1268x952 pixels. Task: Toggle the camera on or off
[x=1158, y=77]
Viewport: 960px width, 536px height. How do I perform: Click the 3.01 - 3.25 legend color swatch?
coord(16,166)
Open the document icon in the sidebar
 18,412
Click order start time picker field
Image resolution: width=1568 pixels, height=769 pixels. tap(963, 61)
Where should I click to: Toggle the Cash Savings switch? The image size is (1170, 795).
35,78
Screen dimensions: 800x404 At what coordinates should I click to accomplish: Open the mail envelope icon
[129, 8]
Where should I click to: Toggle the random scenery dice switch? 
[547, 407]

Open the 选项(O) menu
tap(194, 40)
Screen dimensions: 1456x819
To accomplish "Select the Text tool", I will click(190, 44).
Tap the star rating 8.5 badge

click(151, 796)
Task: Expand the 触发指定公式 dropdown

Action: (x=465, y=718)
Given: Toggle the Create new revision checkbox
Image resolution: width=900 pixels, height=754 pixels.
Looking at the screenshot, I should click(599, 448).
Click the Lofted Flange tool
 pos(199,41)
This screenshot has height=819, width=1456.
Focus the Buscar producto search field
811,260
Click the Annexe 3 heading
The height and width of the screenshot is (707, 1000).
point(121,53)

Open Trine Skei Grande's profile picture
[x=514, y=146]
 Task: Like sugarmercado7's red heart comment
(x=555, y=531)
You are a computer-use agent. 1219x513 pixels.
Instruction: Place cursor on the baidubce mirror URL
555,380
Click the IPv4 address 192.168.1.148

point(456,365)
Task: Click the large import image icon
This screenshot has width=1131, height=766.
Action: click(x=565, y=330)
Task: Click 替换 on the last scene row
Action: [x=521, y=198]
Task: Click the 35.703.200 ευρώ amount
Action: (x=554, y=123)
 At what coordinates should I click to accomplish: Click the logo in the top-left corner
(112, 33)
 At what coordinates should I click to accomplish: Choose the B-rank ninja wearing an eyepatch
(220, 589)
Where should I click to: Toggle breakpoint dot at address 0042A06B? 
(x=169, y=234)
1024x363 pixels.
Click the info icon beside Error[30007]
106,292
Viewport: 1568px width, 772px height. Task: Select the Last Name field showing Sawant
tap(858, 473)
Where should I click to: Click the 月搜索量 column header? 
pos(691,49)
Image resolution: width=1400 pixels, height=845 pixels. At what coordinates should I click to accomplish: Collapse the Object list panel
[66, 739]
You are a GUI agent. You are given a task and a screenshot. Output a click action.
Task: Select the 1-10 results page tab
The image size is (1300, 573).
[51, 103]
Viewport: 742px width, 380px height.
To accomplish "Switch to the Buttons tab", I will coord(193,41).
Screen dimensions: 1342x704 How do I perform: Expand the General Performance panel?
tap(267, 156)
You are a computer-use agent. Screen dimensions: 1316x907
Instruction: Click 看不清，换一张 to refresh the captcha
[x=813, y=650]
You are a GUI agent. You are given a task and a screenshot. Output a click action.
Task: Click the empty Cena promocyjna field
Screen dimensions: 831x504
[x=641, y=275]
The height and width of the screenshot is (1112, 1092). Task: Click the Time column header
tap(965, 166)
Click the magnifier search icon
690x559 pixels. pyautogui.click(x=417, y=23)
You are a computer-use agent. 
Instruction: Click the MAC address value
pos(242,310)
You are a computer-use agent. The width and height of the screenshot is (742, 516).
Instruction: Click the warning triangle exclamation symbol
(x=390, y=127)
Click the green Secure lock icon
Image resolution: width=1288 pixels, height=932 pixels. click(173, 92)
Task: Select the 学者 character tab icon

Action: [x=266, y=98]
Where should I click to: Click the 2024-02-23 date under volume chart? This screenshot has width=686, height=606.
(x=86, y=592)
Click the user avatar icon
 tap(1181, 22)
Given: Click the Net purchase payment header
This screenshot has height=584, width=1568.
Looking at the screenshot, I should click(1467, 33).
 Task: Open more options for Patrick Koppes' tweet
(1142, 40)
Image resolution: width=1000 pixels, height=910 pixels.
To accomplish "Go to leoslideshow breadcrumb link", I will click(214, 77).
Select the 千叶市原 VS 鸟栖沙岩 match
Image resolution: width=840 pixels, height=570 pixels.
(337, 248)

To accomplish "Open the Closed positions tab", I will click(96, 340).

□ □ □

▶ **SET TASK**
Reproduce all of the entries above word for word, keeping every line unchanged.

▶ **FULL ANSWER**
1268x952 pixels. Task: Toggle the camera on or off
[x=1158, y=77]
Viewport: 960px width, 536px height. How do I perform: Click the 3.01 - 3.25 legend color swatch?
coord(16,166)
Open the document icon in the sidebar
 18,412
Click order start time picker field
Image resolution: width=1568 pixels, height=769 pixels. tap(963, 61)
Where should I click to: Toggle the Cash Savings switch? The image size is (1170, 795).
35,78
Screen dimensions: 800x404 At what coordinates should I click to accomplish: Open the mail envelope icon
[129, 8]
Where should I click to: Toggle the random scenery dice switch? 
[547, 407]

Open the 选项(O) menu
tap(194, 40)
Screen dimensions: 1456x819
To accomplish "Select the Text tool", I will click(190, 44).
Tap the star rating 8.5 badge

click(151, 796)
Task: Expand the 触发指定公式 dropdown

Action: (x=465, y=718)
Given: Toggle the Create new revision checkbox
Image resolution: width=900 pixels, height=754 pixels.
Looking at the screenshot, I should click(599, 448).
Click the Lofted Flange tool
 pos(199,41)
This screenshot has height=819, width=1456.
Focus the Buscar producto search field
811,260
Click the Annexe 3 heading
The height and width of the screenshot is (707, 1000).
point(121,53)

Open Trine Skei Grande's profile picture
[x=514, y=146]
 Task: Like sugarmercado7's red heart comment
(x=555, y=531)
You are a computer-use agent. 1219x513 pixels.
Instruction: Place cursor on the baidubce mirror URL
555,380
Click the IPv4 address 192.168.1.148

point(456,365)
Task: Click the large import image icon
This screenshot has width=1131, height=766.
Action: click(x=565, y=330)
Task: Click 替换 on the last scene row
Action: [x=521, y=198]
Task: Click the 35.703.200 ευρώ amount
Action: (x=554, y=123)
 At what coordinates should I click to accomplish: Click the logo in the top-left corner
(112, 33)
 At what coordinates should I click to accomplish: Choose the B-rank ninja wearing an eyepatch
(220, 589)
Where should I click to: Toggle breakpoint dot at address 0042A06B? 
(x=169, y=234)
1024x363 pixels.
Click the info icon beside Error[30007]
106,292
Viewport: 1568px width, 772px height. Task: Select the Last Name field showing Sawant
tap(858, 473)
Where should I click to: Click the 月搜索量 column header? 
pos(691,49)
Image resolution: width=1400 pixels, height=845 pixels. At what coordinates should I click to accomplish: Collapse the Object list panel
[66, 739]
You are a GUI agent. You are given a task and a screenshot. Output a click action.
Task: Select the 1-10 results page tab
The image size is (1300, 573).
[51, 103]
Viewport: 742px width, 380px height.
To accomplish "Switch to the Buttons tab", I will coord(193,41).
Screen dimensions: 1342x704 How do I perform: Expand the General Performance panel?
tap(267, 156)
You are a computer-use agent. Screen dimensions: 1316x907
Instruction: Click 看不清，换一张 to refresh the captcha
[x=813, y=650]
You are a GUI agent. You are given a task and a screenshot. Output a click action.
Task: Click the empty Cena promocyjna field
Screen dimensions: 831x504
[x=641, y=275]
The height and width of the screenshot is (1112, 1092). Task: Click the Time column header
tap(965, 166)
Click the magnifier search icon
690x559 pixels. pyautogui.click(x=417, y=23)
You are a computer-use agent. 
Instruction: Click the MAC address value
pos(242,310)
You are a computer-use agent. The width and height of the screenshot is (742, 516).
Instruction: Click the warning triangle exclamation symbol
(x=390, y=127)
Click the green Secure lock icon
Image resolution: width=1288 pixels, height=932 pixels. click(173, 92)
Task: Select the 学者 character tab icon

Action: [x=266, y=98]
Where should I click to: Click the 2024-02-23 date under volume chart? This screenshot has width=686, height=606.
(x=86, y=592)
Click the user avatar icon
 tap(1181, 22)
Given: Click the Net purchase payment header
This screenshot has height=584, width=1568.
Looking at the screenshot, I should click(1467, 33).
 Task: Open more options for Patrick Koppes' tweet
(1142, 40)
Image resolution: width=1000 pixels, height=910 pixels.
To accomplish "Go to leoslideshow breadcrumb link", I will click(214, 77).
Select the 千叶市原 VS 鸟栖沙岩 match
Image resolution: width=840 pixels, height=570 pixels.
(337, 248)

To accomplish "Open the Closed positions tab", I will click(96, 340).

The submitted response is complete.